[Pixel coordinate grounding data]
----------

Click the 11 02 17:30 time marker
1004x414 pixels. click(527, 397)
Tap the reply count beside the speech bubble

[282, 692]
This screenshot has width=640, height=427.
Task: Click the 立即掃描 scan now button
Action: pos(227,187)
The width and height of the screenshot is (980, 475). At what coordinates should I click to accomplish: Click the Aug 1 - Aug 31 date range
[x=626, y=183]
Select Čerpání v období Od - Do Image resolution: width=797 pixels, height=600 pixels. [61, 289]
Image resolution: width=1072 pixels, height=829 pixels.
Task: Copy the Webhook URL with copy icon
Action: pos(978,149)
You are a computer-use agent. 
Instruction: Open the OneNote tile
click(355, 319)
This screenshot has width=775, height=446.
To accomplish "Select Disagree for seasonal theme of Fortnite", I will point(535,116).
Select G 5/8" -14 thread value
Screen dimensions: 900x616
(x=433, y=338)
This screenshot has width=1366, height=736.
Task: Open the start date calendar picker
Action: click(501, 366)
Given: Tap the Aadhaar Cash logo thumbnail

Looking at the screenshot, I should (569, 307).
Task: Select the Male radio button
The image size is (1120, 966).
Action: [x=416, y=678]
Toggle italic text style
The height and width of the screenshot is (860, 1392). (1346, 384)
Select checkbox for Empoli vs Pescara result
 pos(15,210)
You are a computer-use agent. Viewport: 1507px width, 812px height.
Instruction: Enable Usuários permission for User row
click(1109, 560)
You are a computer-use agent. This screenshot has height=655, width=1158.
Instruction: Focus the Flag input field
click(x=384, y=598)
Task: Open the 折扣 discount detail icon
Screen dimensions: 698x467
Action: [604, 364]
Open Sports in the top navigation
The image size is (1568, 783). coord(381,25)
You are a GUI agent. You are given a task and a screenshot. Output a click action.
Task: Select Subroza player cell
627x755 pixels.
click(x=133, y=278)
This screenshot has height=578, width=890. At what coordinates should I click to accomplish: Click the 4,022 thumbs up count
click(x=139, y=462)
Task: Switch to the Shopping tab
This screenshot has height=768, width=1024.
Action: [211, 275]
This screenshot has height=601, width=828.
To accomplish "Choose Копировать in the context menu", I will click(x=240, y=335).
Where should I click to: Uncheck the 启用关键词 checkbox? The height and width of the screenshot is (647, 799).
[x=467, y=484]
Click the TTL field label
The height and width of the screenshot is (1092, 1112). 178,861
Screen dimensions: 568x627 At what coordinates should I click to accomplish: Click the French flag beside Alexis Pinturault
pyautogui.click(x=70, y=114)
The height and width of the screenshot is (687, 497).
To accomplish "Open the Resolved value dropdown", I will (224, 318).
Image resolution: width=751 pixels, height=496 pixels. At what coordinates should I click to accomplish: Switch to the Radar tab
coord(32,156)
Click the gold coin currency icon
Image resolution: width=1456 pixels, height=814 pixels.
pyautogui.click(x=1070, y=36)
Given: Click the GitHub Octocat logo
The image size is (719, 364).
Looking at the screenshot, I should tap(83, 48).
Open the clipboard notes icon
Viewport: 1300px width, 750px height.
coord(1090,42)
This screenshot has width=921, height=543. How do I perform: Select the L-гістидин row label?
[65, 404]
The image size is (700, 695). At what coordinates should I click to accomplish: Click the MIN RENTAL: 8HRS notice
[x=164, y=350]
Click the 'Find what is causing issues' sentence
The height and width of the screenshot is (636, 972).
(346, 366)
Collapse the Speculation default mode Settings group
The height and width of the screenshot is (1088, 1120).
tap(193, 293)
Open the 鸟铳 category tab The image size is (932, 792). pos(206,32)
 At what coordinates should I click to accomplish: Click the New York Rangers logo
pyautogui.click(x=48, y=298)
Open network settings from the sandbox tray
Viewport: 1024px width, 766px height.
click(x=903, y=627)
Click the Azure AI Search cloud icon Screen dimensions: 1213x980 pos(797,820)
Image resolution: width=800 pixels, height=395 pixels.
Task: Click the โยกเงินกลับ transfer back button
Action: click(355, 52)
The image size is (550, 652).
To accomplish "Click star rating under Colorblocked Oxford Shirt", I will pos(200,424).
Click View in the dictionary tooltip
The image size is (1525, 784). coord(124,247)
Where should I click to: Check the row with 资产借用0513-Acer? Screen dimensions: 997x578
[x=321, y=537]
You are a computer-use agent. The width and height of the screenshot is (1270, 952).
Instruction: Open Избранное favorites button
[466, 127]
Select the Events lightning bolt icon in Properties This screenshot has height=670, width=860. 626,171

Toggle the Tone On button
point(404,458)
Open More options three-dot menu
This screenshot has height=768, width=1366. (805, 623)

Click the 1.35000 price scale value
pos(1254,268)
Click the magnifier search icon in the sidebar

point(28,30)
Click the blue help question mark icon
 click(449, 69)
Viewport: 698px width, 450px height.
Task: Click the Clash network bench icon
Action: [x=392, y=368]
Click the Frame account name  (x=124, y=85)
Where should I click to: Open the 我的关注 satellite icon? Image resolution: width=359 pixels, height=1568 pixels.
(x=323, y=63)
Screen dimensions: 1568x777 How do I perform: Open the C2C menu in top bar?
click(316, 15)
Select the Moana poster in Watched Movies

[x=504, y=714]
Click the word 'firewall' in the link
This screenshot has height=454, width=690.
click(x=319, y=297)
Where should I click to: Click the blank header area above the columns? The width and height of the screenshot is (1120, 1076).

----------

Required work
Return the lines from the line containing "Click the Frame" to the end of the entries above, exactly as they appear and with no other output.

Output of the exercise
Click the Frame account name  (x=124, y=85)
Where should I click to: Open the 我的关注 satellite icon? Image resolution: width=359 pixels, height=1568 pixels.
(x=323, y=63)
Screen dimensions: 1568x777 How do I perform: Open the C2C menu in top bar?
click(316, 15)
Select the Moana poster in Watched Movies

[x=504, y=714]
Click the word 'firewall' in the link
This screenshot has height=454, width=690.
click(x=319, y=297)
Where should I click to: Click the blank header area above the columns? The width and height of the screenshot is (1120, 1076).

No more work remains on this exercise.